(Beginning of GIVEN INFORMATION)

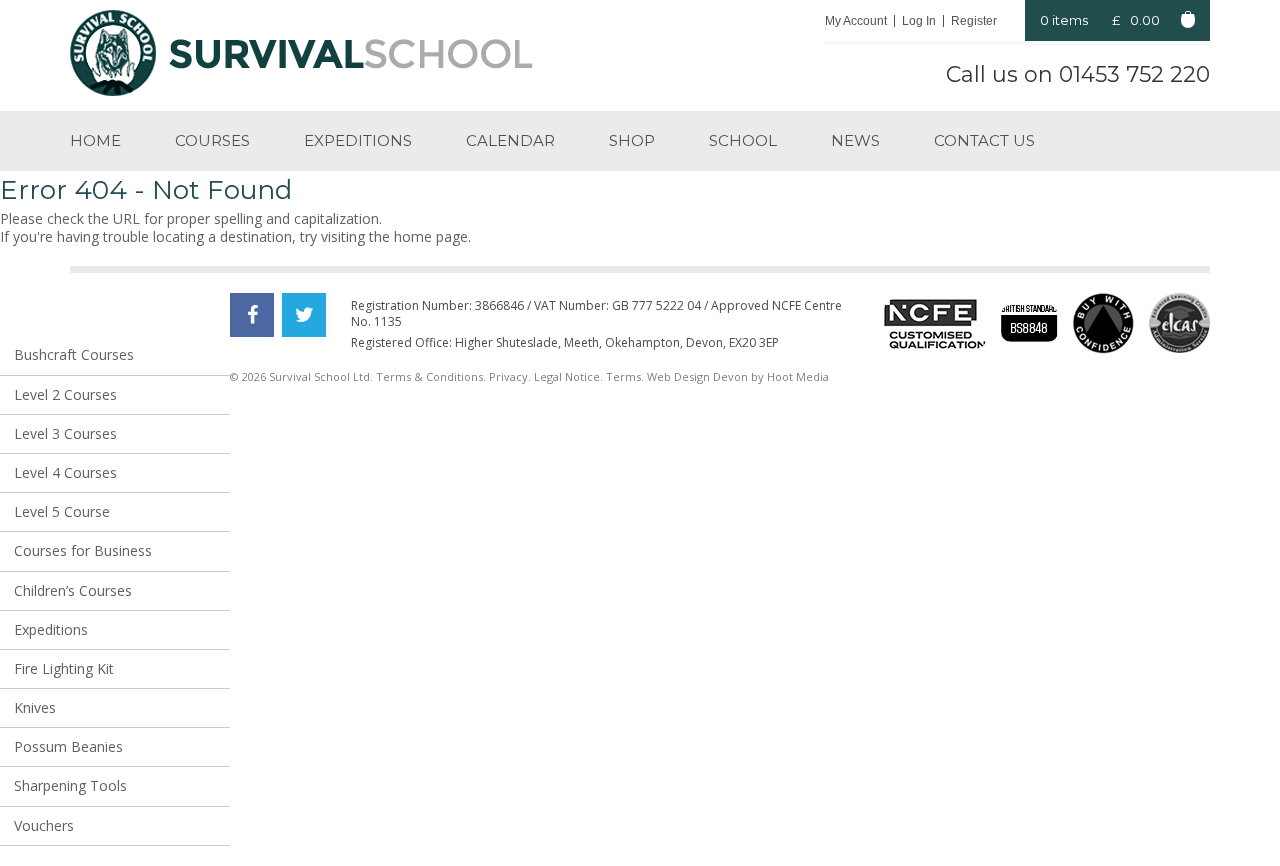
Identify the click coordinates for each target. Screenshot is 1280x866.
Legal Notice (567, 376)
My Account (856, 21)
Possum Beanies (68, 746)
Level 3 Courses (65, 433)
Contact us (984, 140)
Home (95, 140)
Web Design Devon (697, 376)
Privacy (508, 376)
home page (431, 236)
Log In (919, 21)
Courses (212, 140)
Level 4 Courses (65, 472)
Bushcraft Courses (74, 354)
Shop (632, 140)
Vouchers (44, 825)
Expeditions (358, 140)
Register (974, 21)
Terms (623, 376)
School (743, 140)
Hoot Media (798, 376)
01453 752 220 (1134, 74)
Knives (35, 707)
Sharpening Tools (70, 785)
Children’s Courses (73, 590)
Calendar (510, 140)
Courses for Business (83, 550)
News (855, 140)
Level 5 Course (62, 511)
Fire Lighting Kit (64, 668)
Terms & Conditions (429, 376)
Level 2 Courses (65, 394)
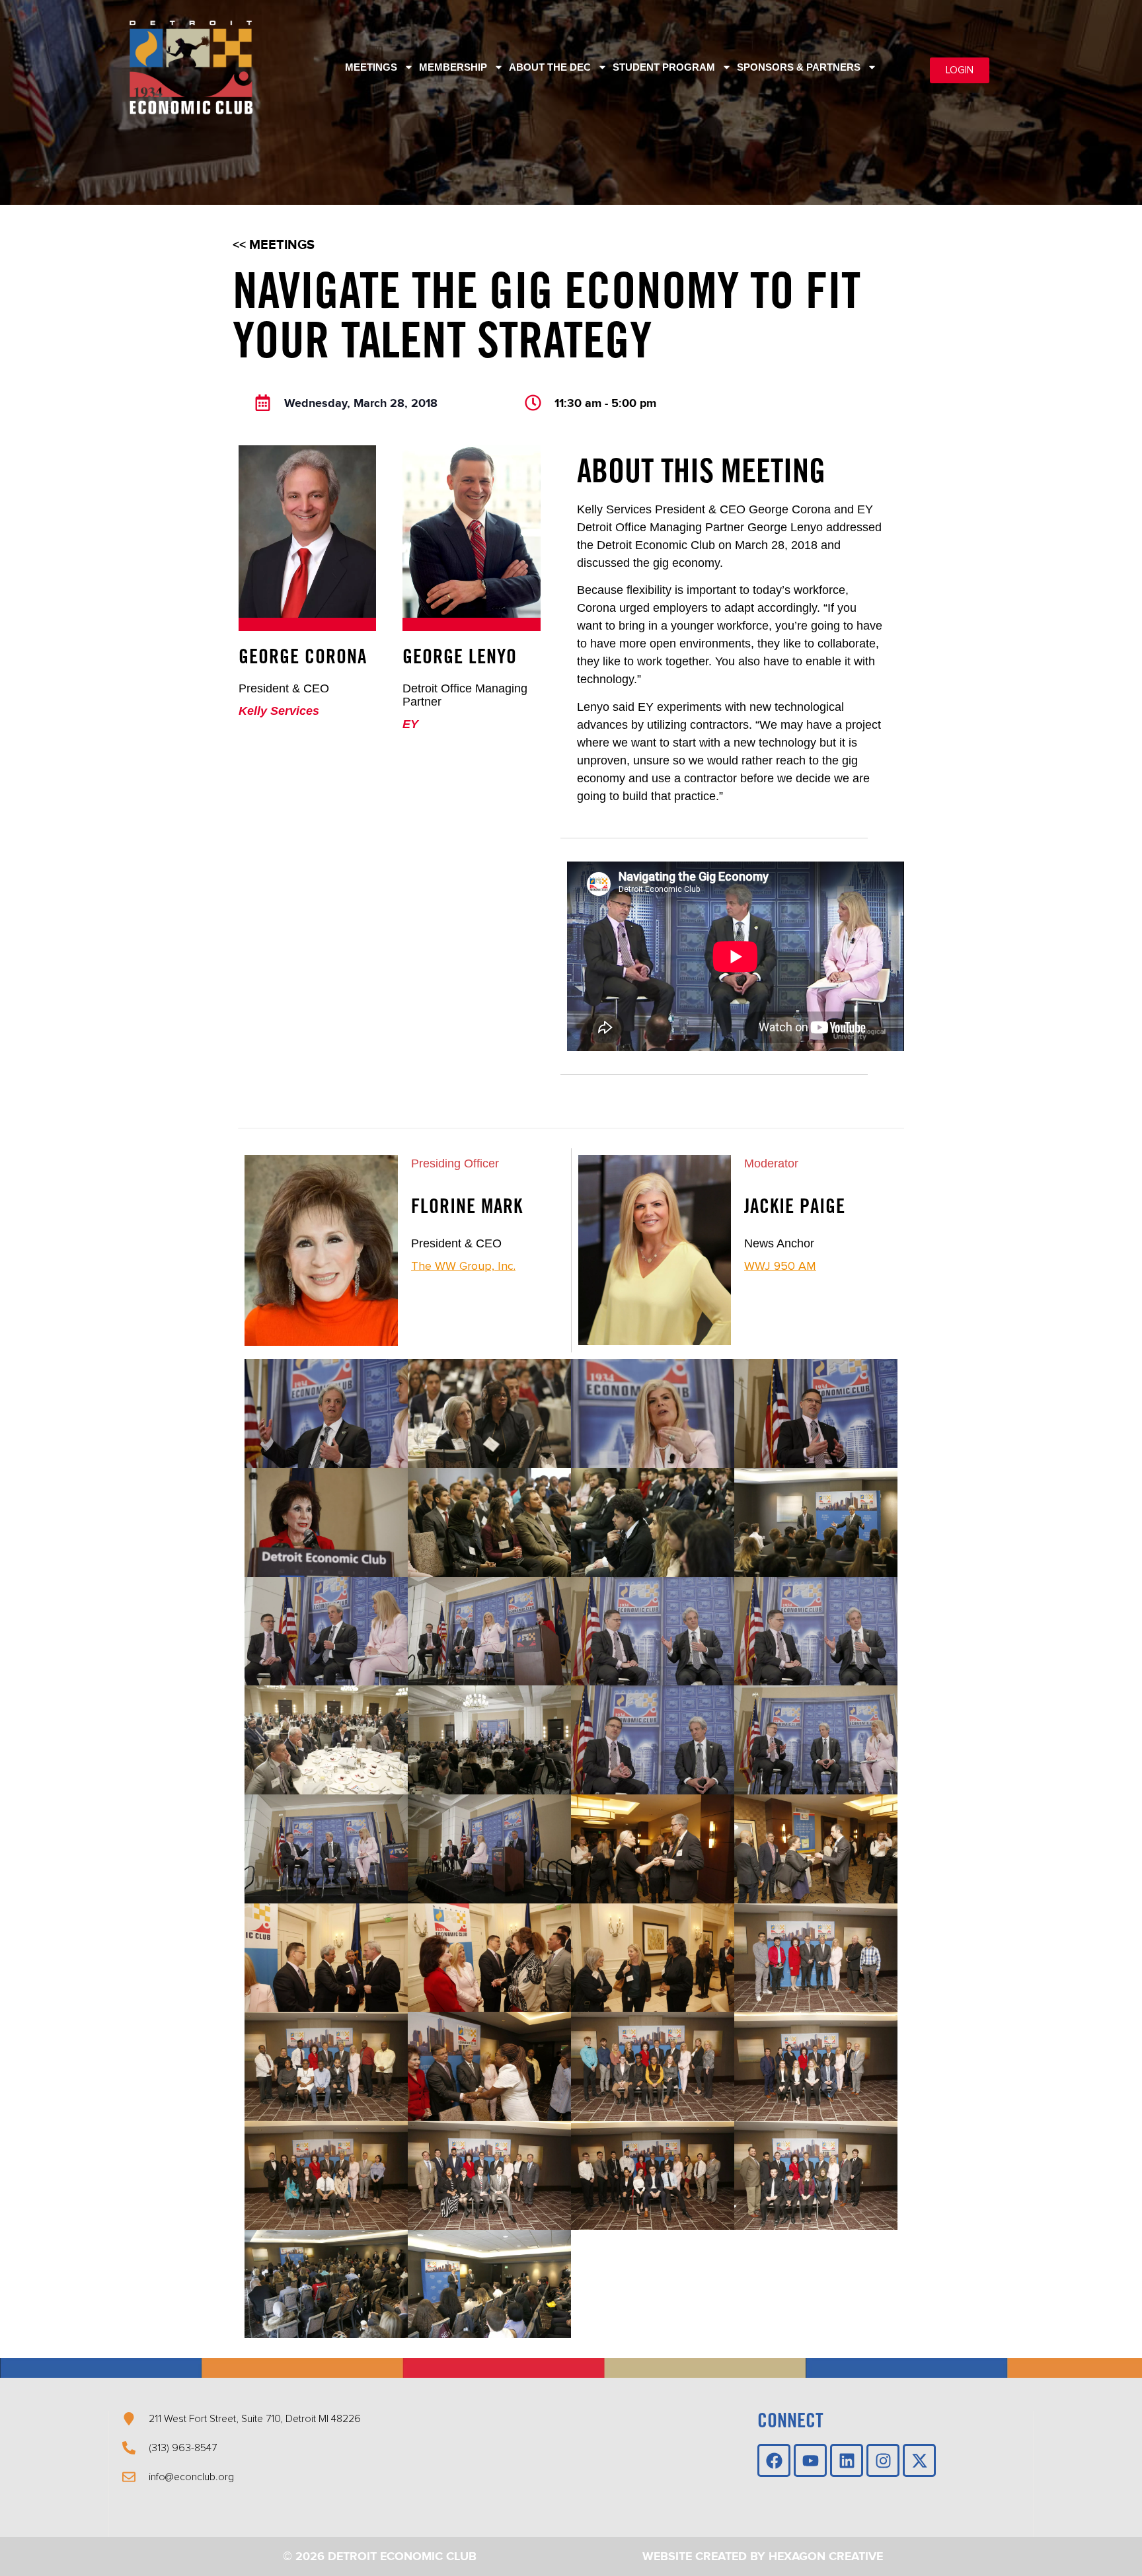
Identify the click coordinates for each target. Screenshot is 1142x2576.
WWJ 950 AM (780, 1266)
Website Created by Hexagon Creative (762, 2557)
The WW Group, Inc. (463, 1266)
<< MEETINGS (274, 245)
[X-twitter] (919, 2460)
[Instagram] (882, 2460)
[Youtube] (810, 2460)
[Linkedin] (846, 2460)
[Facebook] (773, 2460)
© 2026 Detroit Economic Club (379, 2557)
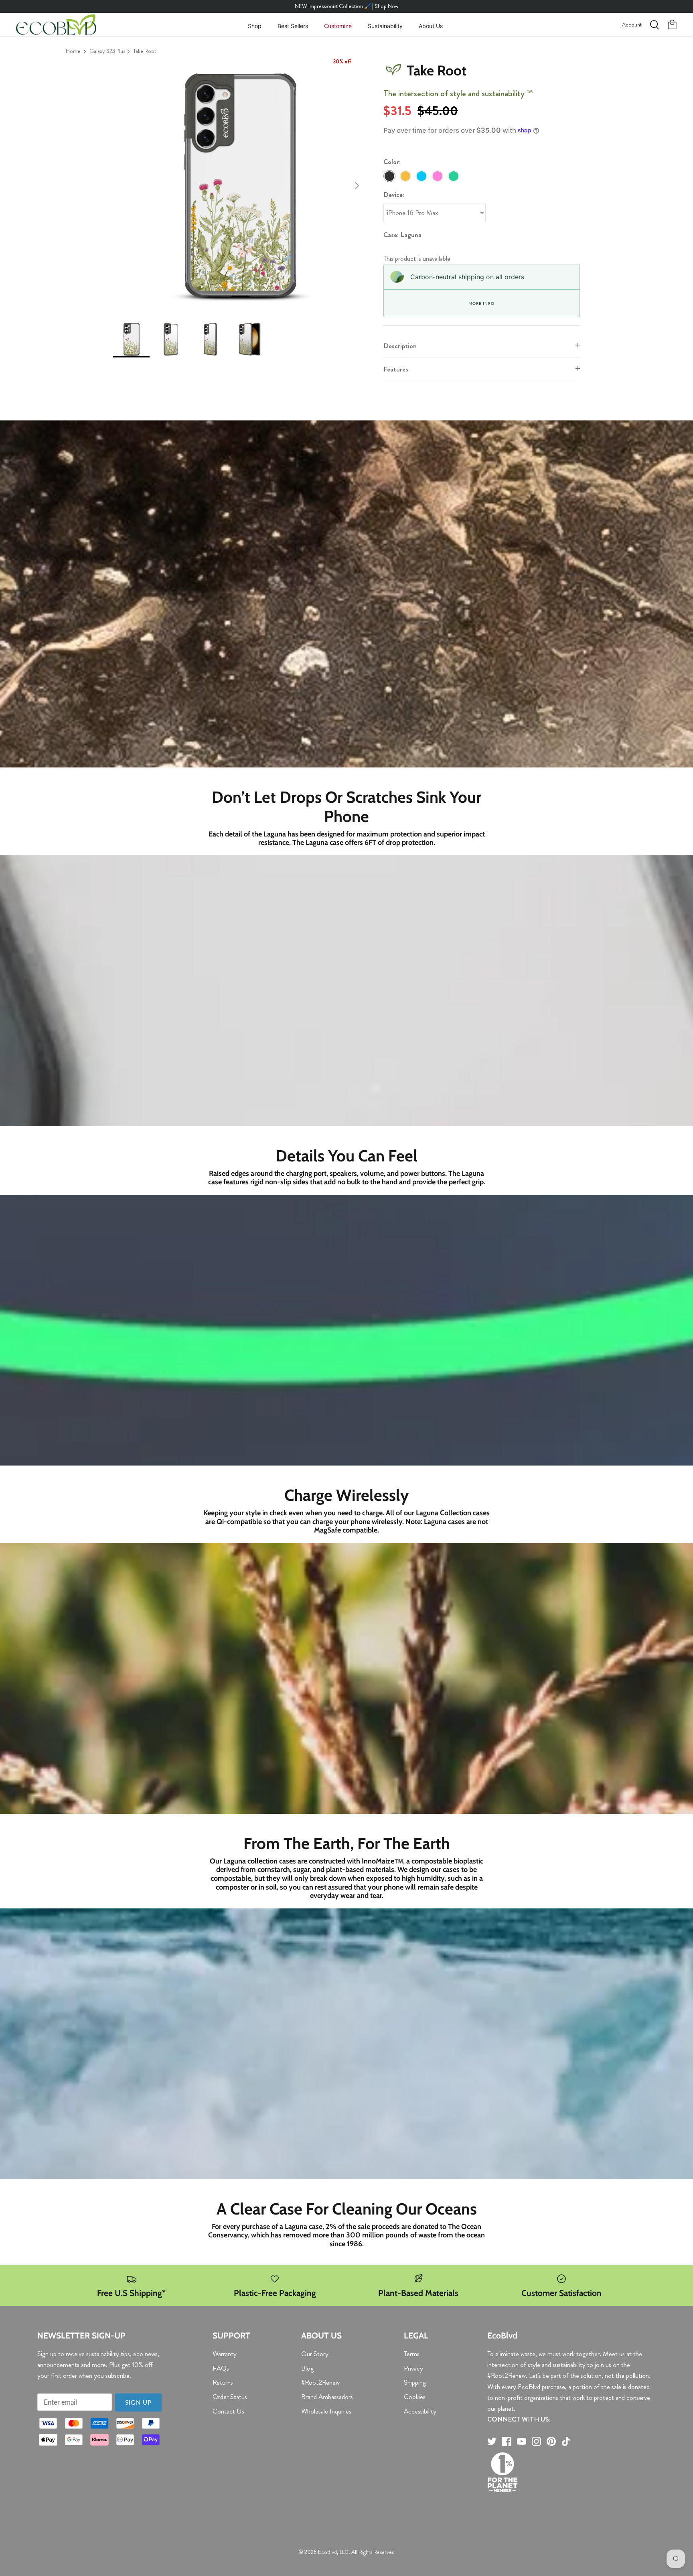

(End of GIVEN INFORMATION)

### EXERCISE DETAILS:
Using the entries above, extract exactly the lines from the one that contains "Hoot Media (798, 376)" through the one that contains "<< MEETINGS (274, 245)". Do not carry over any pictures.

### ANSWER TO THE PROBLEM:
Hoot Media (798, 376)
01453 752 220 (1134, 74)
Knives (35, 707)
Sharpening Tools (70, 785)
Children’s Courses (73, 590)
Calendar (510, 140)
Courses for Business (83, 550)
News (855, 140)
Level 5 Course (62, 511)
Fire Lighting Kit (64, 668)
Terms & Conditions (429, 376)
Level 2 Courses (65, 394)
Identify the click coordinates for each target. Screenshot is 1142x2576.
WWJ 950 AM (780, 1266)
Website Created by Hexagon Creative (762, 2557)
The WW Group, Inc. (463, 1266)
<< MEETINGS (274, 245)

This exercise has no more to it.